The aim of this work is to identify the profiles of individuals with a higher prevalence of smoking in the Canary Islands. We not only characterize individuals with a higher propensity to smoke, but also for non-smokers or ex-smokers. The analysis carried out, through the estimation of a multinomial logit model, allows us to quantify probabilistically the effects of individuals' socio-economic traits, as well as their life habits and health, both physical and mental, the latter understood as psychological and emotional wellbeing. Precisely, the consideration of the mental health indicator is one of the contributions of the work, not only because of the interest of incorporating mental health as an explanatory variable, a novel aspect in studies of this type, but also because of the difficulty it entails, as there is no consensus in the literature on how to define this indicator. Among the main results found, the positive relationship between greater tobacco consumption and the presence of some mental psychopathology stands out, revealing the importance of implementing policies of promotion and education on not only physical but also mental health care. On the other hand, there could be a multiplier effect on consumption for those individuals of male gender, with intermediate ages, low-income level, non-university studies, who consume alcohol frequently and have a poor health status, since these traits have a positive influence on smoking. In the case of ex-smokers, the traits that generated a greater propensity to smoke are male, over 65 years of age, with a university education, high income level, who consumes alcohol, no psychopathology and poor physical health, both in terms of their self-perceived state of health and the presence of chronic illness or obesity. However, the profile of the individual most likely to be a non-smoker is that of a young woman, under 26 years of age, with a university education, high income, who does not routinely engage in physical activity (associated with jobs requiring less physical effort), who does not consume alcohol and is in good physical and mental health.

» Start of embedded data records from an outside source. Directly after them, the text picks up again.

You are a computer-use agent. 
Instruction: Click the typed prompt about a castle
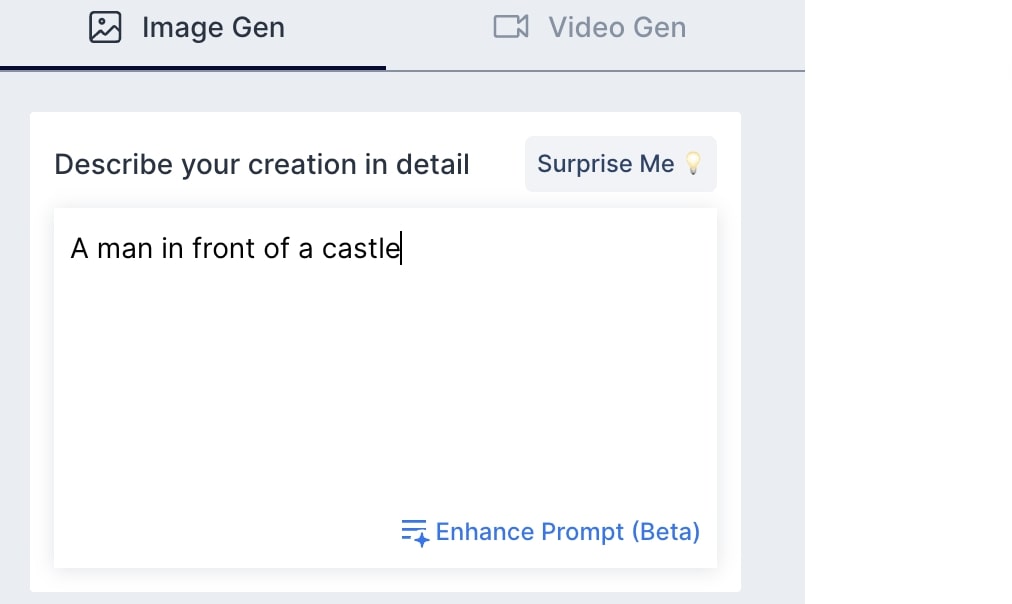[235, 248]
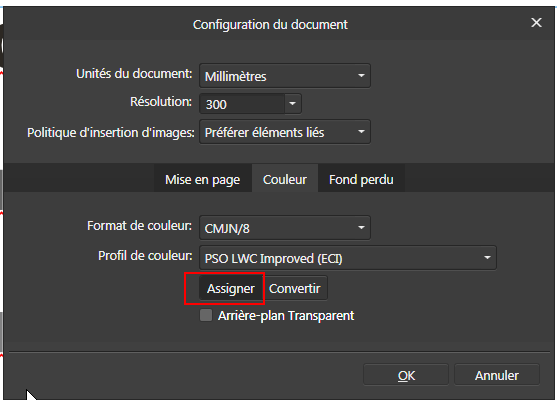This screenshot has height=400, width=557.
Task: Open the Politique d'insertion d'images dropdown
Action: pyautogui.click(x=285, y=132)
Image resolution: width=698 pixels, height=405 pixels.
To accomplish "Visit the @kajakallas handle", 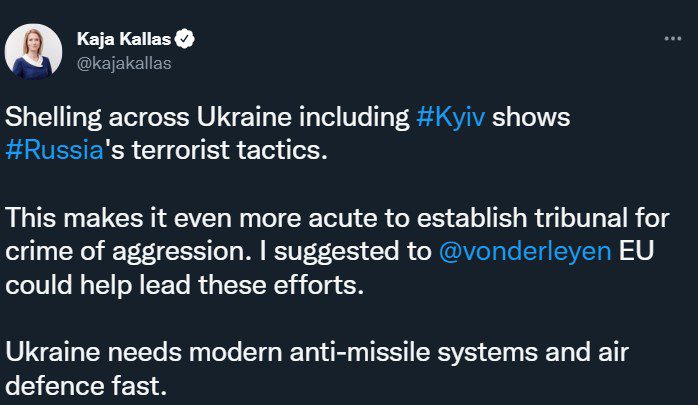I will tap(124, 64).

The relevance of characterizing in detail the profile of individuals who use tobacco, but also of non-users, as well as ex-smokers, is key when defining prevention strategies that are not limited to regulation, but also direct the focus of policies toward those individuals who have a higher prevalence of consumption. Likewise, the analysis is particularly interesting for the geographical area chosen, given its status as an outermost region. Therefore, there is an added difficulty in designing prevention control strategies by the health service, as well as the differences in terms of legislation and taxation compared to the rest of the country, as far as tobacco is concerned, and the incidence of the habit in the young population of the Canary Islands. Based on the results found, regardless of the exact quantification of the incidence of each of the characteristics analyzed on the probability of smoking, it seems necessary to direct policies to discourage consumption toward individuals who, based on the profiles found, are more likely to smoke. Specifically, education should be encouraged at an early age, starting in schools, discouraging smoking, so that young people who do not go on to higher education and who may possibly have a lower paid job, requiring greater physical effort, with the consequent impact on their psychological and mental wellbeing, do not take up the habit. It is also concluded that the simultaneous implementation of prevention policies that preserve mental health and promote the reduction of alcohol consumption among the population, while at the same time implementing smoking prevention plans, may make the latter more likely to be successful.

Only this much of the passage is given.